Ach für den ersten Beitrag war der doch schon ziemlich gut und du lebst ja noch ;)

Die Frage ob mit oder ohne Handschutz wird nicht nur in diesem Forum immer mal wieder diskutiert,
und wird auch in diesen Thread wohl nicht abschließend geklärt werden können.

Ein "echtes" skandinavisches Messer hat aus meiner Sicht nicht nur keinen Handschutz, sondern auch einen Anschliff auf 0 !!!(Skandischliff) und einen Griff aus Holz, Renn, und Messing. :irre: (Das würde aber bedeuten, das die meisten Mora's keine typisch skandinavischen Messer sind) ;)
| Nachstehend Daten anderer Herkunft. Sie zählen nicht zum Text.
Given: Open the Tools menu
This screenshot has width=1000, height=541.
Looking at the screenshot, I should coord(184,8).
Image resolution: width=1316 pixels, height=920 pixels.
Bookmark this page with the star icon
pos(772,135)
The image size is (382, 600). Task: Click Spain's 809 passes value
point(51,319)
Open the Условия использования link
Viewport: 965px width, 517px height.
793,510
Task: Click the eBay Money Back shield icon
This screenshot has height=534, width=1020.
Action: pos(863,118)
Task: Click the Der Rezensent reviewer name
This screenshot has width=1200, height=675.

Stahl bei Messern (nicht nur hier im Fachforum) ist ein schwieriges Thema.
Zum einen sieht man dem Messer nicht an, aus welchen Stahl es wirklich gemacht wurde und zum anderen
spielt die richtige Wärmebehandlung eine ganz entscheidende Rolle, d.h. der Stahl hat eine gewisses Potential an Härte, Zähigkeit, Schneidenstabilität, Rostfreiheit usw. das optimal ausnutzen wird oder auch nicht. :hehe:

Es gibt aus meiner Sicht natürlich einige Gesätzmäßigkeiten.
So wird wohl keiner einen C40 oder C60 als "rostfrei" oder "rostträge" ansehen, und ein D2 ist halt nicht optimal für Haumesser (auch wenn es "Experten" gibt die welche daraus fertigen. :rolleyes: ) und 1.4301 (A2 oder 18-8) ist kein härtbarer Messerstahl, dafür sehr rostträge. (Nicht rostfrei, auch wenn "Edelstahl Rostfrei" draufsteht.)
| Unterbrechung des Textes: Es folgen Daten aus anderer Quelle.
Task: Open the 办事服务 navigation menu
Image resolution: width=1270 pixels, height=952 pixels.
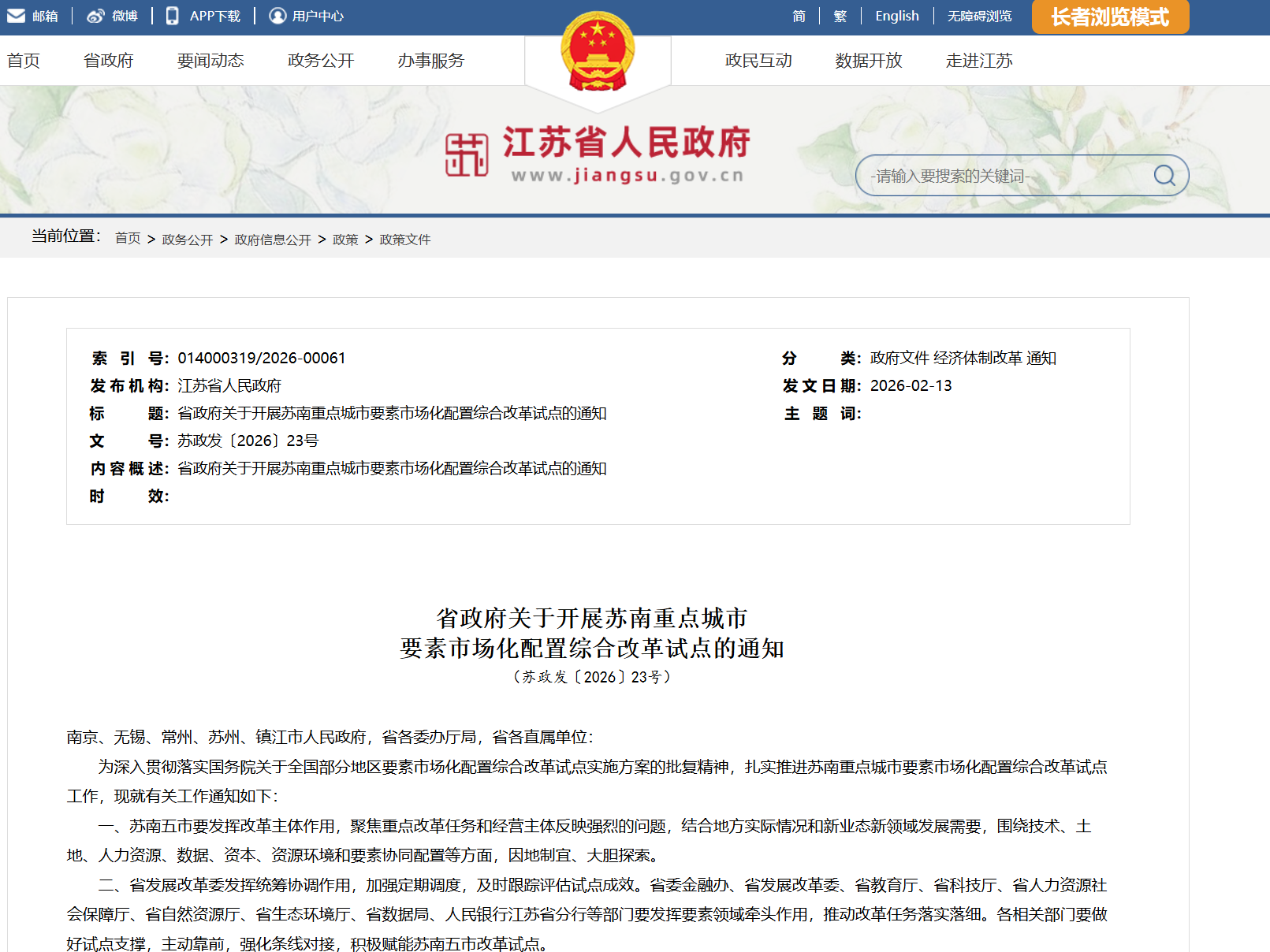Action: (430, 61)
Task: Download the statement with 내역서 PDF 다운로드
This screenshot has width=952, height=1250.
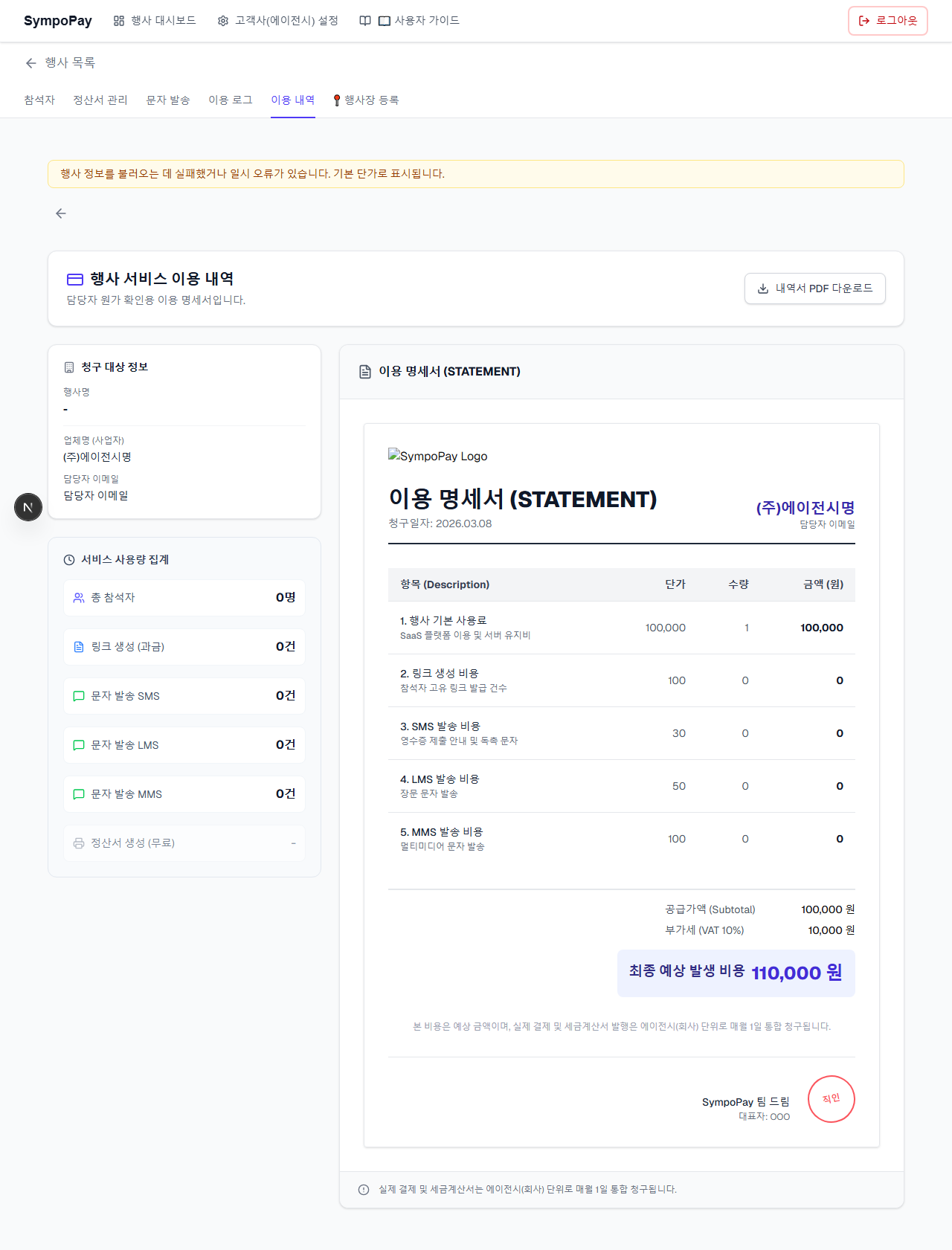Action: pyautogui.click(x=815, y=289)
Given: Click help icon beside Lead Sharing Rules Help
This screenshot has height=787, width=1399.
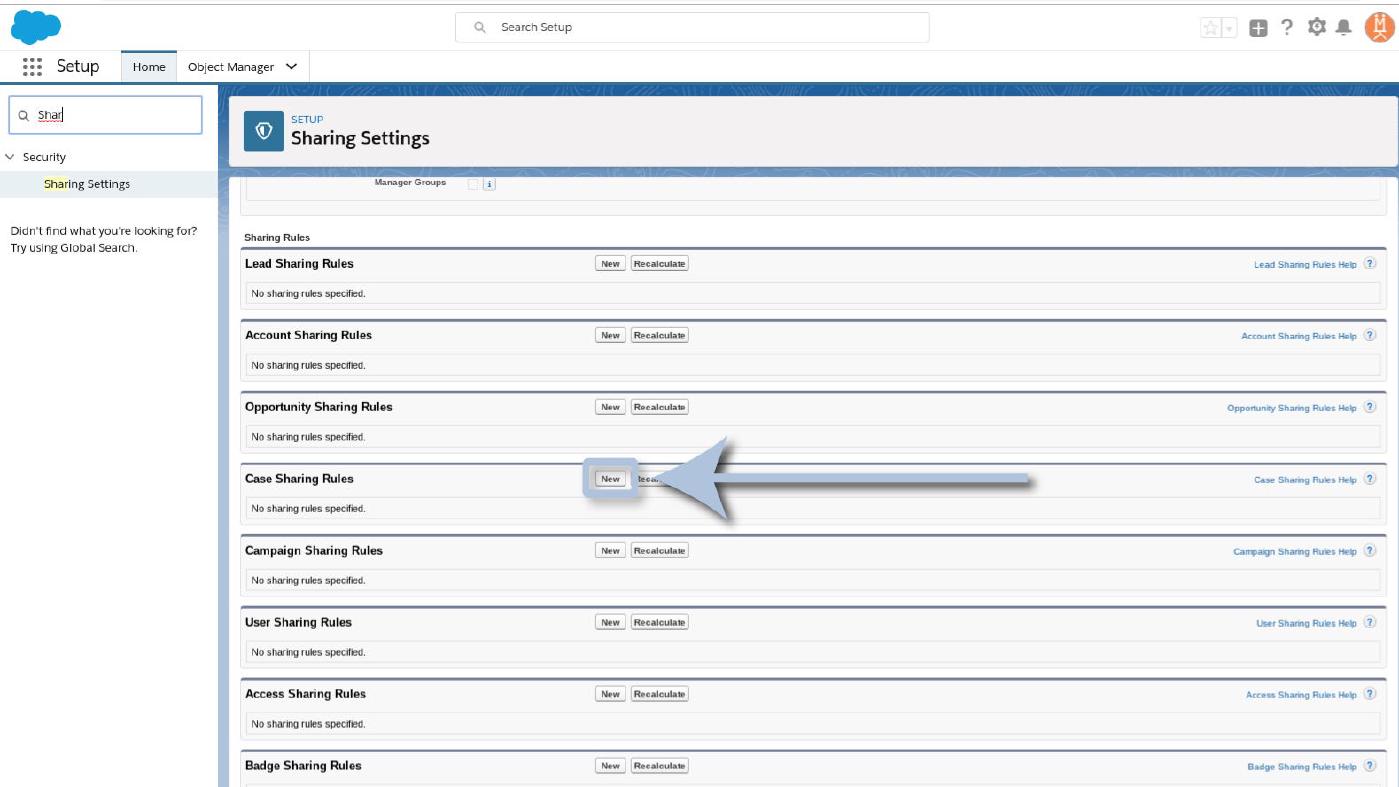Looking at the screenshot, I should pyautogui.click(x=1370, y=264).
Dazu kommen dann Werbeaussagen wie Schwedenstahl, NIROSTA, Samureischwertstahl, schärfster Stahl der Welt, usw. die absolut unspezifisch oder einfach nur falsch sind und
deshalb hier im Forum im günstigsten Fall ironische Bemerkungen auslösen. ;)

Und dann gibt es noch pulvermetallurgische Stähle und mikrolegierte Stähle (z.B. Böhler K390) die ständig weiterentwickelt und gehyped werden und die ganze Stahlgeschichte erst richtig unübersichtlich machen. :irre:

Also willkommen im Club.
 
Zuletzt bearbeitet:
Ach für den ersten Beitrag war der doch schon ziemlich gut und du lebst ja noch ;)

Also willkommen im Club.

....Gleichzeitig habe ich mich entschlossen, nur noch die nötigsten Dinge in dieses Forum zu stellen......

Danke für die konstruktiven Einwürfe!
Bunsenbrenner

Warum? Uuuups hat doch recht. Im Austausch lernt doch jeder, auch, wenn man sich mal verdribbelt. Ich hatte nach fünf Beiträgen drei Verwarnungen - und dann keine mehr: Lernender. :apathy:
Hab‘s auch überlebt. Also weitermachen!